* Document extract:
....
7. Viewing an Insights Report
The Insights Report gives you a brief summary of how well your model fits into the available IPU memory. The report shows which tiles are responsible for the highest memory usage, and which vertices and exchanges require the most memory in your model and on the IPUs.
There are also a number of recommended actions you can take to reduce the memory usage reported, such as recomputation, changing the batch size or using FP16. Where relevant, details of the largest memory requirements are shown, and an estimated expected memory saving.
7.1. Memory insights
The top section of the Insights report shows how well your model fits into the available IPU memory. It includes the following information:
A panel at the top shows whether your model is within available IPU memory capacity, or whether you had an out of memory (OOM) issue. The proportion of IPU memory used is displayed, giving you a quick guide to how much memory you have spare (or how much you need to reduce if your model was OOM).
A chart showing the five tiles with the highest memory usage. For each tile, the amount of memory required is displayed, as well as the IPU on which that tile is located.
A chart showing a histogram of memory usage across all tiles. This gives you insight into the number of tiles that are using particular amounts of memory.
A table showing the vertex and exchange memory usage
7.2. Vertex and exchange sizes
The Insights report also shows you the vertices and exchanges that require the most memory in your model, and across the IPUs and tiles.
Select the Model, IPU or Tile tab to see the memory usage for each.
Select the Vertex (state and code) radio button to display the name of the vertex with the largest state, the amount of memory it required, and a list of compute sets in which that vertex was used. Beneath that, the vertex with the largest code size is also shown, with the same information.
Select the User variable radio button to see a list of always-live user variables at peak liveness that require memory reserved for the entire application.
....
* Entries for finding displayed items:
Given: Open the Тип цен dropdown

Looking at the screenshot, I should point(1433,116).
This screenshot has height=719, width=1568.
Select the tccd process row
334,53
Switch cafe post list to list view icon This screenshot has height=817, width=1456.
....
* Task 1:
In the Insights Report text, rewrite the paragraph beginning "Select the Vertex (state and code) radio button" as a short list that keeps its main facts.
* Task 2:
Return the part of the Insights Report text that opens with the words containing "7.1. Memory insights" and closes with "model was OOM).".

* Correct output 1:
Selecting the Vertex (state and code) radio button displays:
- the vertex with the largest state, with the memory it required and the compute sets in which it was used
- beneath that, the vertex with the largest code size, with the same information

* Correct output 2:
7.1. Memory insights
The top section of the Insights report shows how well your model fits into the available IPU memory. It includes the following information:
A panel at the top shows whether your model is within available IPU memory capacity, or whether you had an out of memory (OOM) issue. The proportion of IPU memory used is displayed, giving you a quick guide to how much memory you have spare (or how much you need to reduce if your model was OOM).